-- start --

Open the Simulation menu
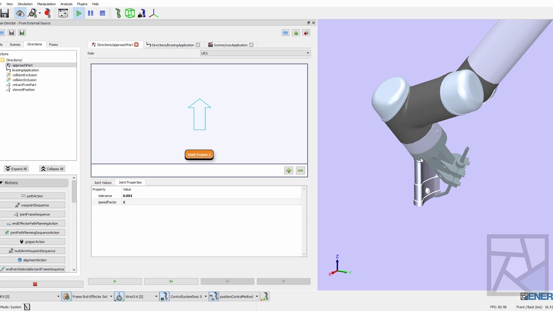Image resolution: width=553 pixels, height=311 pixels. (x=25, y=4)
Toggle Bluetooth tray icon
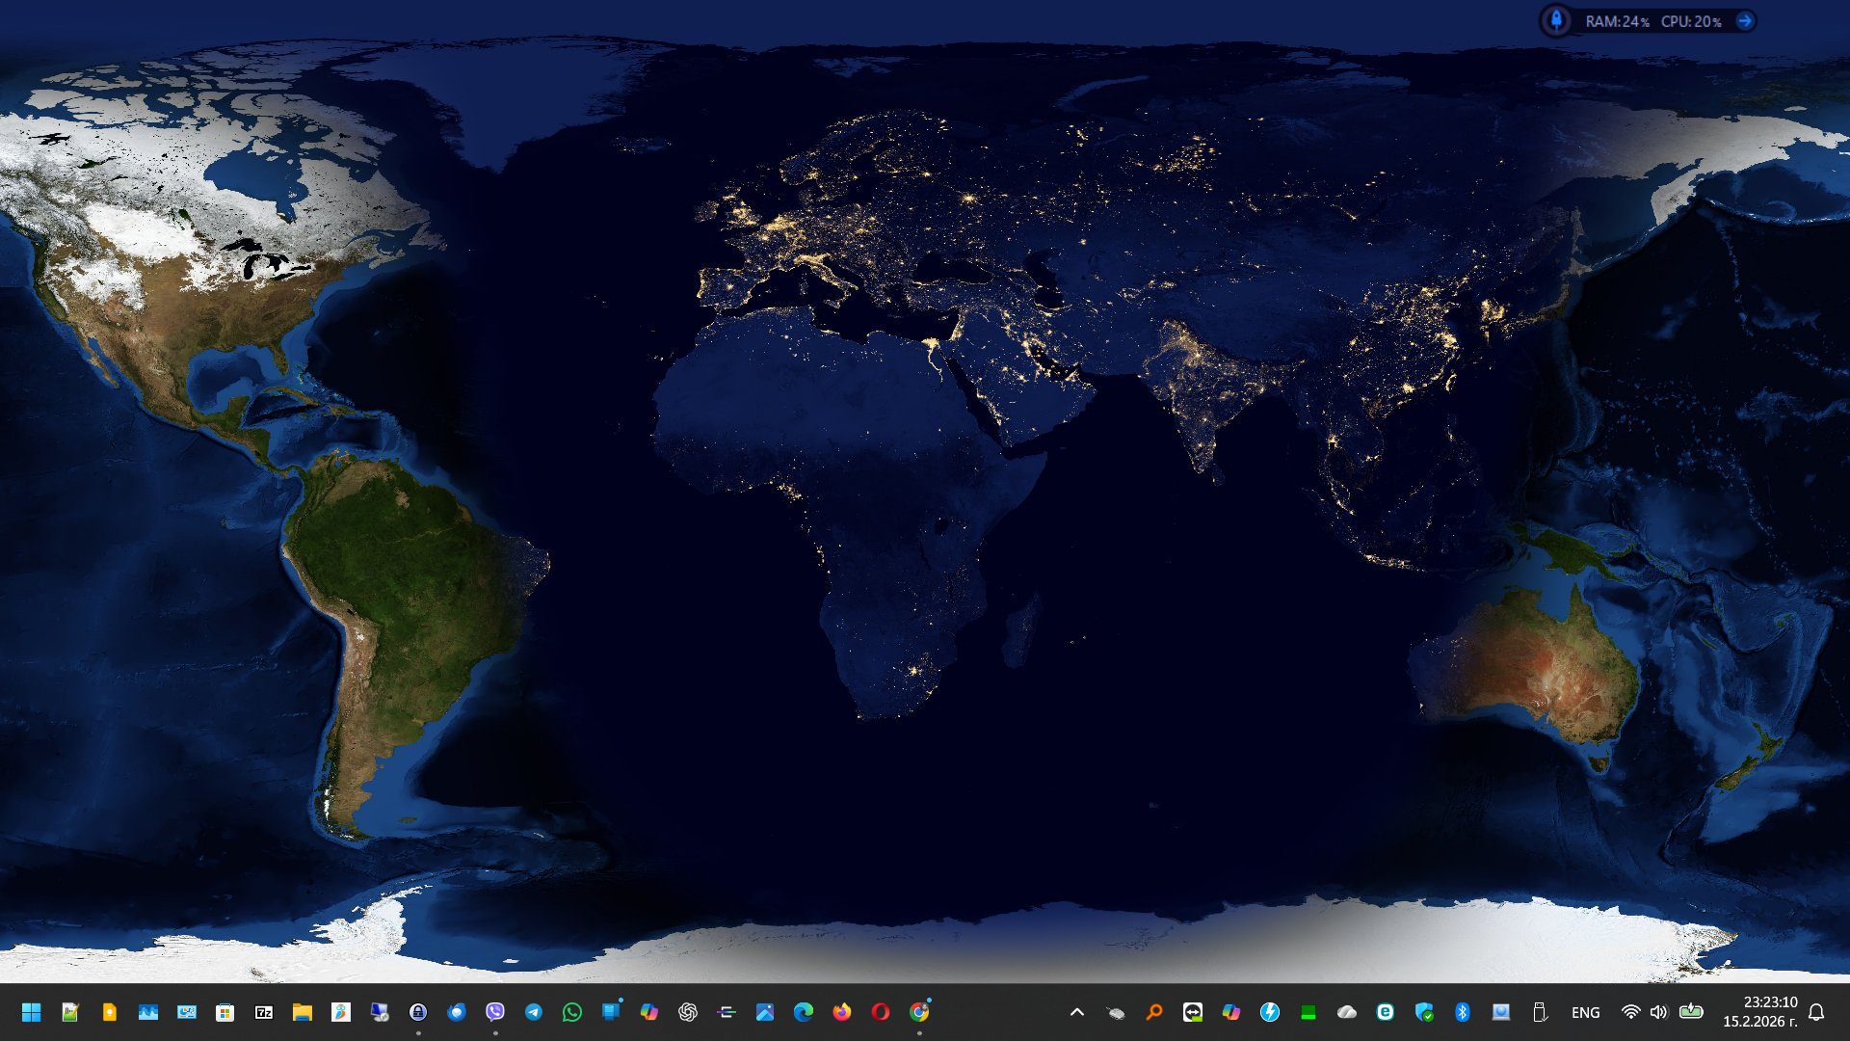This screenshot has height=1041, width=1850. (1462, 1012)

-- end --
-- start --

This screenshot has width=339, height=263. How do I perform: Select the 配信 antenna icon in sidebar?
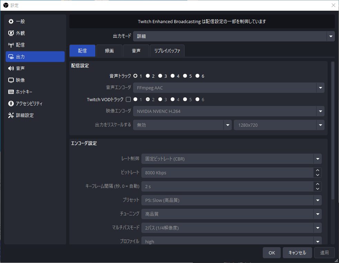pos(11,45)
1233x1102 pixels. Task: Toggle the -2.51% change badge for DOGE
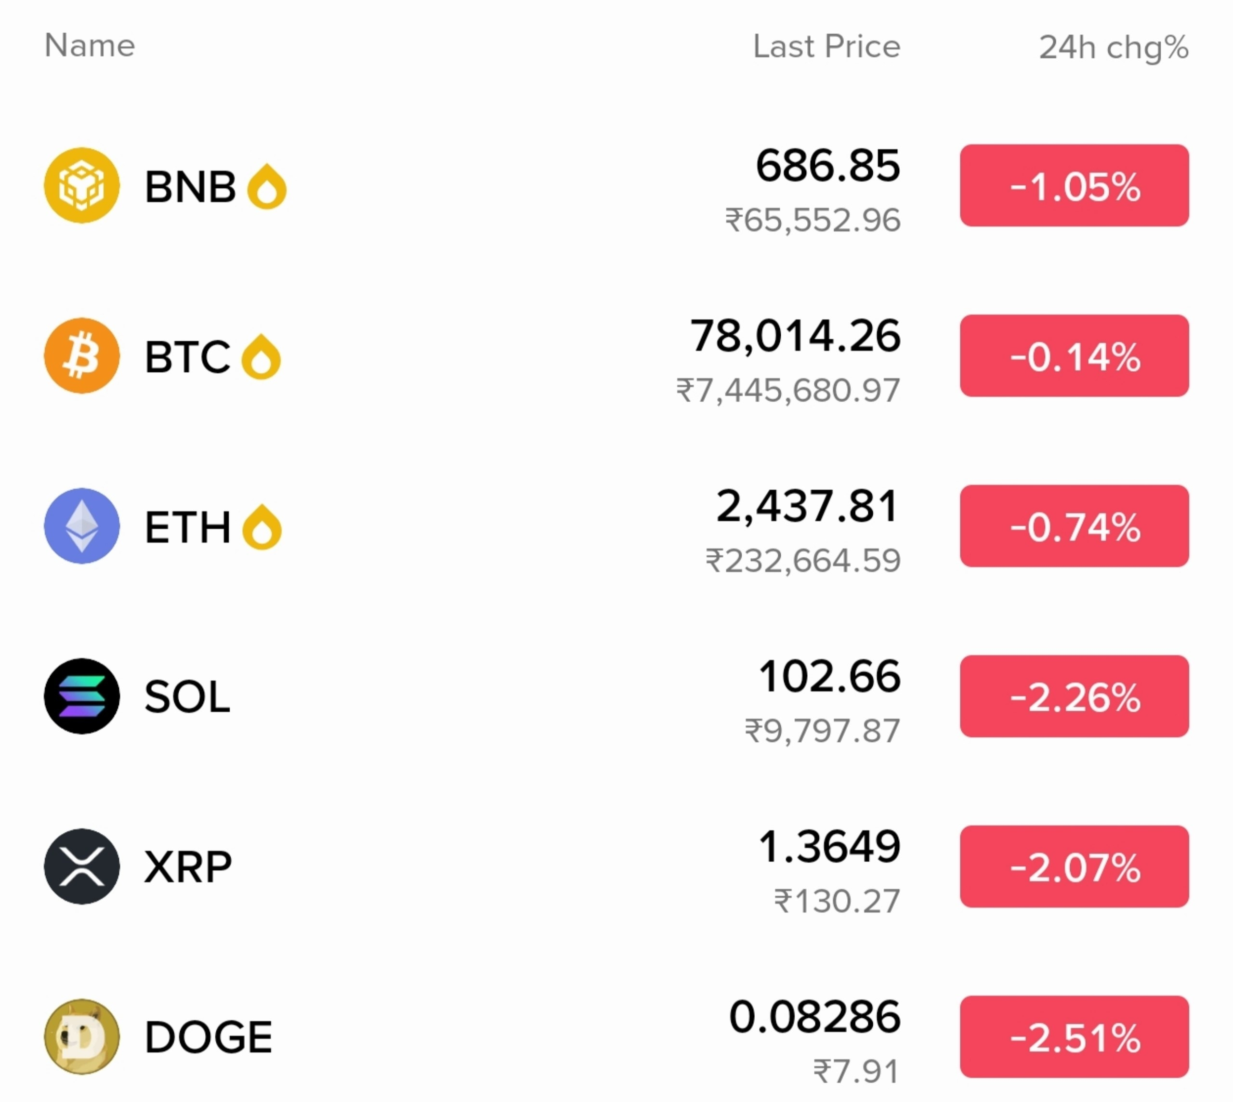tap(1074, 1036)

-- end --

Go through the records above and copy out, in full, each line that contains the word "Toggle".

(Final answer):
Toggle Bluetooth tray icon
1233x1102 pixels. Task: Toggle the -2.51% change badge for DOGE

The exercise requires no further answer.